Посоветуйте систему авторизации (организация архитектуры приложения)

 ,


0

2

В частности, меня интересует, как эффективно организовать авторизацию с большим числом объектов и большим числом пользователей и сложными правилами. Например, у меня есть много правил, основанных на том, кто я (какие у меня роли, например), какое сейчас время и какой тип объектов меня интересует и на выходе я хочу получить множество всех объектов, к которым я имею доступ.

Какие решения я могу использовать для этого? Keycloak? ORY? (я не увидел там, как мне получить ВСЕ объекты по заданному запросу, может плохо смотрел).

Какие решения вы используете?

★★★★

JWT посмотрите

вообще динамическая соль + hmac sha256+ но в этой схеме credentials д.б. известен обоим сторонам

Не угасает интерес еще к симметричному кодированию, но тогда уже асимметрию.

anonymous ()

как эффективно организовать авторизацию с большим числом объектов и большим числом пользователей и сложными правилами. Например, у меня есть много правил, основанных на том, кто я (какие у меня роли, например), какое сейчас время и какой тип объектов

подумай о тех кто эти все правила вводит, обеспечивает и проверяет. Менее чем через год всё сведётся к правилам-задания-правил, которые (в совокупности) легко дать, просто проверить и не нужно переступать.

И главное никто не вьётся «ааа у меня нет доступа к свойству X объекта Z, а биг-боссу нужен отчёт позавчера» :-)

MKuznetsov ★★★★★ ()
Ответ на: комментарий от Rastafarra

я смотрел на gluu но так и не понял, как бы мне получить список всех доступных ресурсов

pashazz ★★★★ ()
Ответ на: комментарий от Rastafarra

Я поясню что мне нужно, вот у меня есть например API - книги и их список.

/book/1
/book/2
...
/book/n

Я хочу на /book выдавать все books к которым у меня пользователь имеет доступ (согласно каким-то правилам, не обязательно простым)

И у меня есть любая система авторизации, да хоть gluu.

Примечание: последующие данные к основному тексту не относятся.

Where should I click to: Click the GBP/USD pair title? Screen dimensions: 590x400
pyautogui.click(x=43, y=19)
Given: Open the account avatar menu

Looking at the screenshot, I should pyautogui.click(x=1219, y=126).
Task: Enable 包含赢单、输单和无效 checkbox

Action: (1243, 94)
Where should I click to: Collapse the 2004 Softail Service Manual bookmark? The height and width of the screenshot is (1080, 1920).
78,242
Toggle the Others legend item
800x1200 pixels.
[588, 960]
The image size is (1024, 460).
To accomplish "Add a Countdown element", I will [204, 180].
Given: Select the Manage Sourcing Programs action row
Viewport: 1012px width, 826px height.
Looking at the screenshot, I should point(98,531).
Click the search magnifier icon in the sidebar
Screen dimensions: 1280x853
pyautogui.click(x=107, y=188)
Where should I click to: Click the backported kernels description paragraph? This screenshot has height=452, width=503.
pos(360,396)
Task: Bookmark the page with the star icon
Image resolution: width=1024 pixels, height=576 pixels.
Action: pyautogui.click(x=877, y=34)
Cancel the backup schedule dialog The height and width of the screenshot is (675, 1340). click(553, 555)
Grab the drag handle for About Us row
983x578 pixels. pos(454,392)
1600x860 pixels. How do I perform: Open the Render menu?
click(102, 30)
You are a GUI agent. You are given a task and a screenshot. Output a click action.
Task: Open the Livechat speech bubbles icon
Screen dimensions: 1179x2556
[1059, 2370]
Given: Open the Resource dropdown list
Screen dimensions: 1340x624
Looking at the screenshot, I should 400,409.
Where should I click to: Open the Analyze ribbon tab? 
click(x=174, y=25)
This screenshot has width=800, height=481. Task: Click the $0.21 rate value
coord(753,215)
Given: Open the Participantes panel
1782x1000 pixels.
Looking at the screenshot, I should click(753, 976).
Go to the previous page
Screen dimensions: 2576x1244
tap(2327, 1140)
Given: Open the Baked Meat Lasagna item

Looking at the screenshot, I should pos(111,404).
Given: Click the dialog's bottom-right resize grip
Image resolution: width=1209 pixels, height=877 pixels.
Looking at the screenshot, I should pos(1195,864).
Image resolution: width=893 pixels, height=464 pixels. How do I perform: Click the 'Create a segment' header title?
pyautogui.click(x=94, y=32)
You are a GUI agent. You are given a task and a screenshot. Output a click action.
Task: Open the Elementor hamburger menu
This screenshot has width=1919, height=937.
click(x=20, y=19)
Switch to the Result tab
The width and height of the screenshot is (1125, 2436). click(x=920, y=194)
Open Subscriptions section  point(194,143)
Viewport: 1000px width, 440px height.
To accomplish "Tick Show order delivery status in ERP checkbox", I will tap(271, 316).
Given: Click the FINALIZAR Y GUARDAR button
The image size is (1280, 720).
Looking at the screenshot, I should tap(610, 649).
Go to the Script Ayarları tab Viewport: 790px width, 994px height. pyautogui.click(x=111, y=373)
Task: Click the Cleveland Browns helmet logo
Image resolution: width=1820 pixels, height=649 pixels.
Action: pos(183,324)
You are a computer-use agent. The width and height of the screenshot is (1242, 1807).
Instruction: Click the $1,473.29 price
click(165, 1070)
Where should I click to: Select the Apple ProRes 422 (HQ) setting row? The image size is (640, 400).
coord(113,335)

Я правильно понимаю, что я в любом случае не смогу сделать ничего эффективнее, чем итерация по всем правилам и select * from books where … и я для каждой схемы данных должен писать этот select вручную, и никаких intermediate обвязок не существует?

Мне интересно просто понять best practice в этом плане, т.е. если это вот такой CRUD со сложными правами. Мне важно, чтобы пользователь даже не догадывался о существовании чего-то лишнего.

pashazz ★★★★ ()
Последнее исправление: pashazz (всего исправлений: 2)
Ответ на: комментарий от pashazz

Я правильно понимаю, что я в любом случае не смогу сделать ничего эффективнее, чем итерация по всем правилам и select * from books where

Можешь каждый раз проверять правила для каждой книги. Можешь на основе правил генерировать таблицы с сылками на книги для каждого пользователя, у каждого пользователя(группы пользователей) будет своя таблица со списком доступных книг. И автоматически регенерировать таблицы при изменении правил. Правила можно не запросами sql делать а мышкой через гуй и т.д. и т.п.

Int0l ★★ ()
Последнее исправление: Int0l (всего исправлений: 4)
Вы не можете добавлять комментарии в эту тему. Тема перемещена в архив.